- _WORK ITEM_:
Only the lines from the one holding "Enable Invert feedback phase checkbox" to the end of the data should be echoed, exactly as they appear, minus the pictures.

- _DATA EXTRACTS_:
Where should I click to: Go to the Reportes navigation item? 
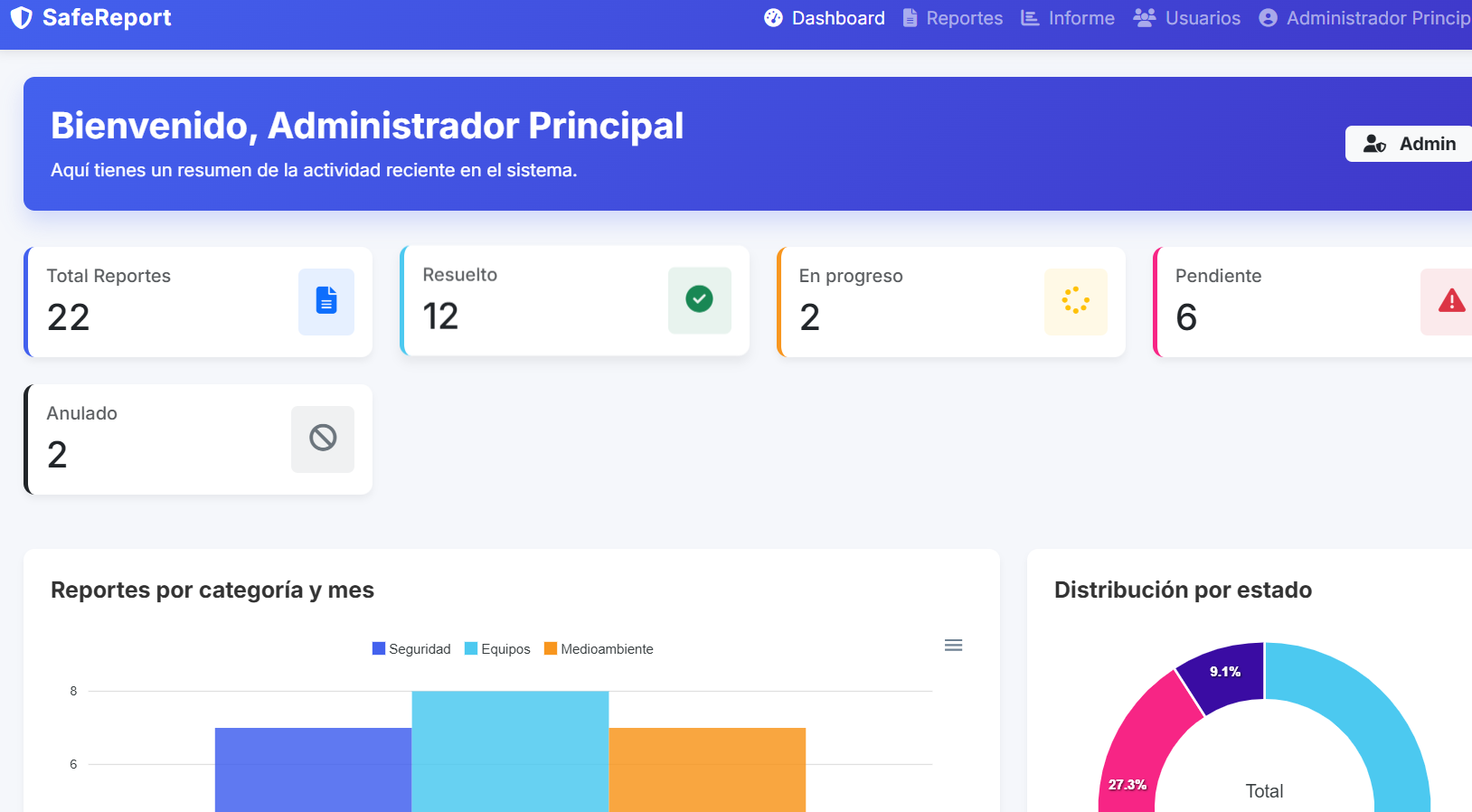pyautogui.click(x=953, y=18)

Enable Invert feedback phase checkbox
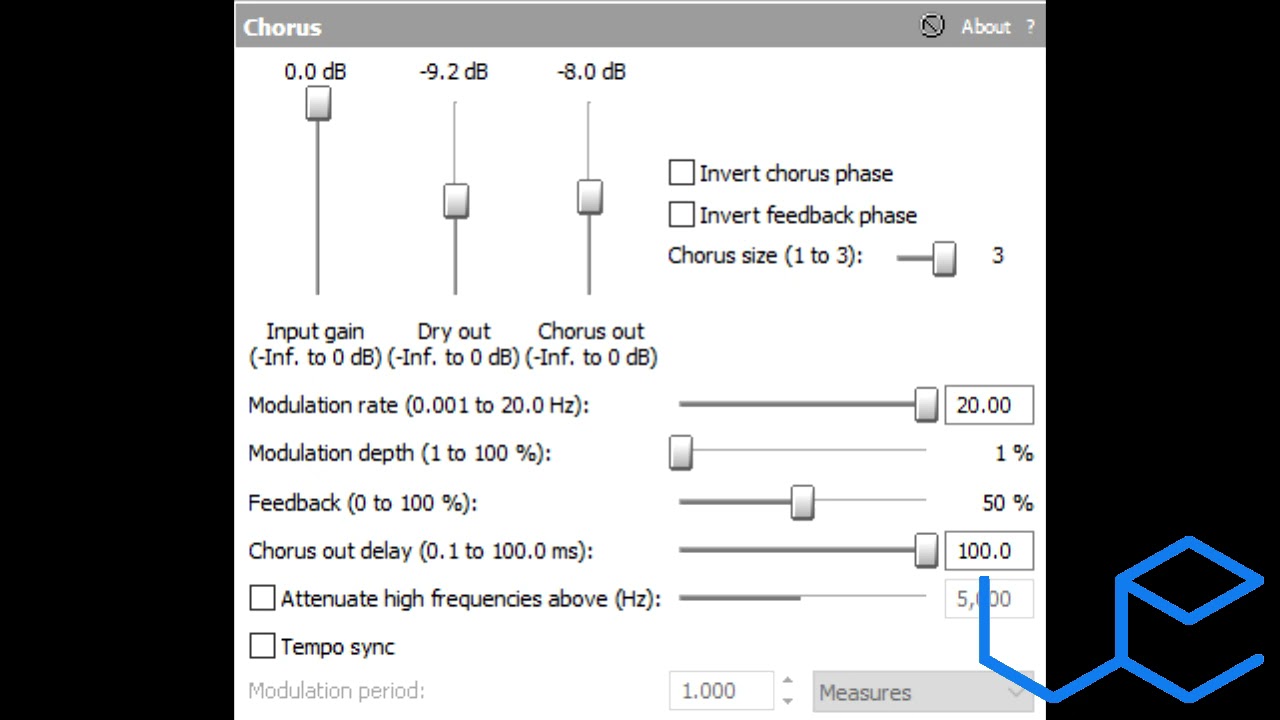click(x=682, y=215)
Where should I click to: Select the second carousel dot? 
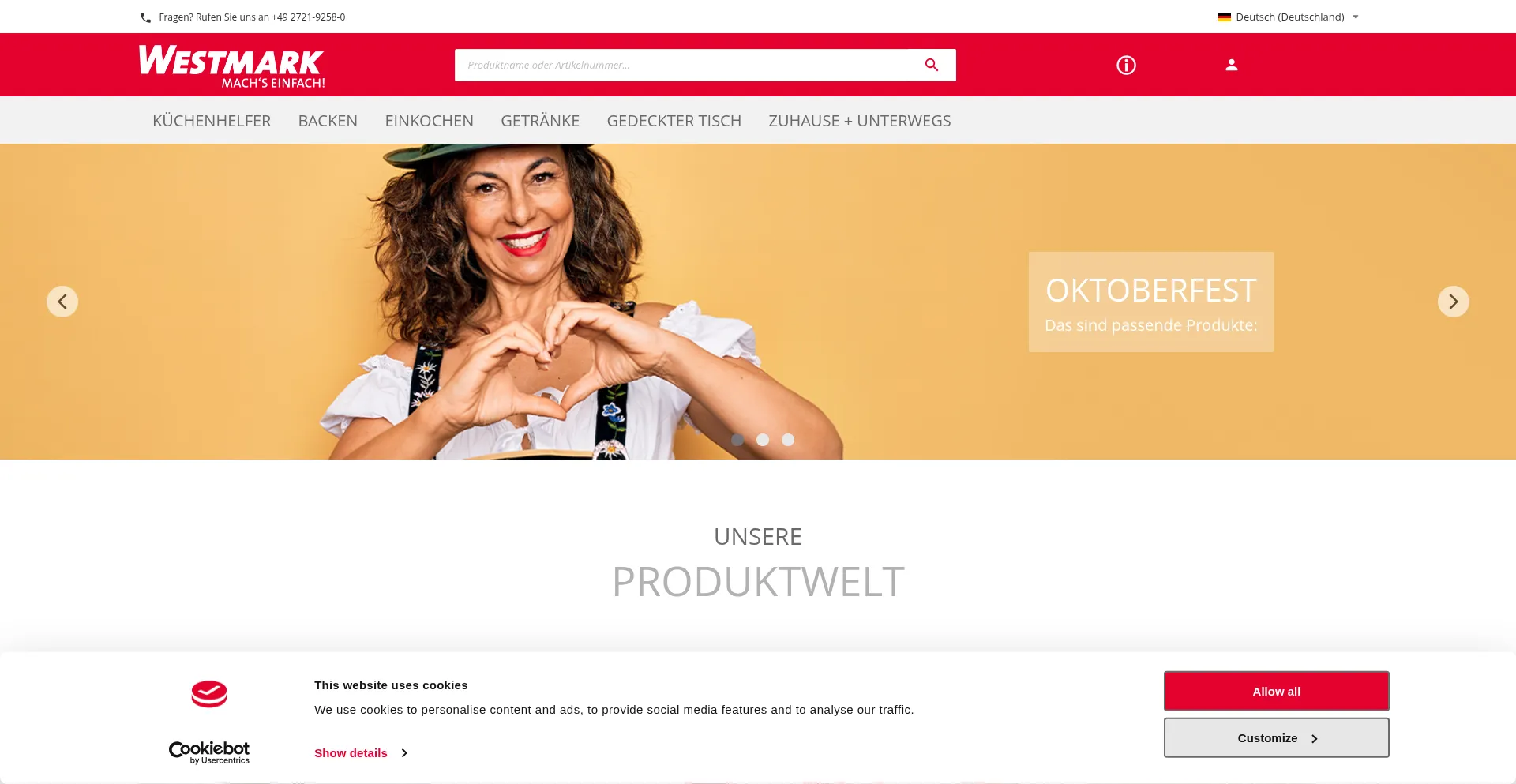(x=763, y=440)
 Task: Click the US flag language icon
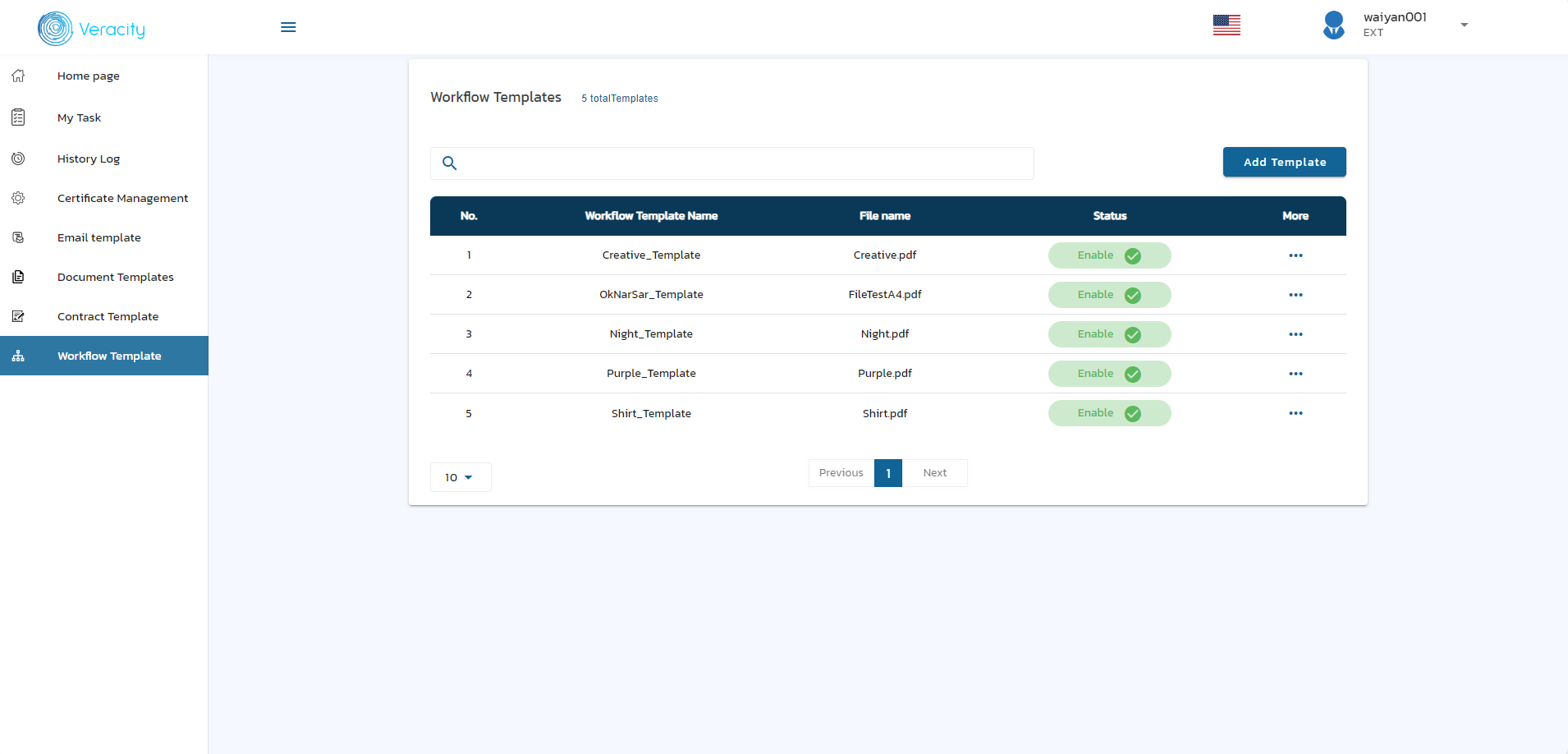[1226, 25]
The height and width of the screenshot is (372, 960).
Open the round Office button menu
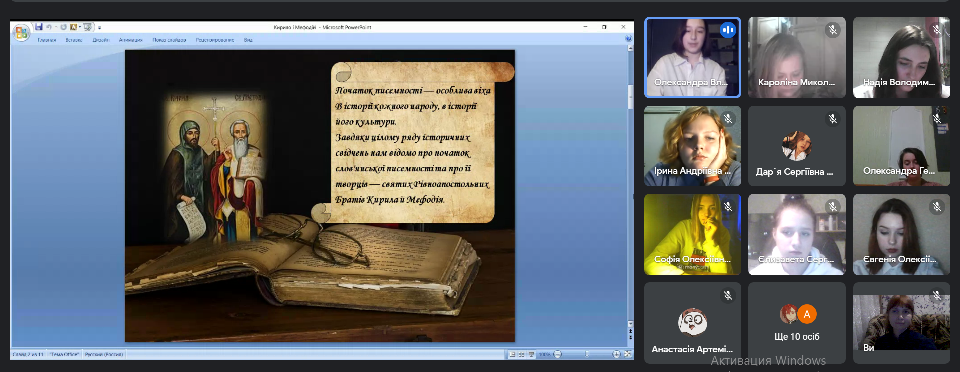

- _TASK RESPONSE_:
Enable Invert feedback phase checkbox
click(x=682, y=215)
Where should I click to: Select the second carousel dot? 
(x=763, y=440)
 Task: Click the US flag language icon
[1226, 25]
The height and width of the screenshot is (372, 960).
Open the round Office button menu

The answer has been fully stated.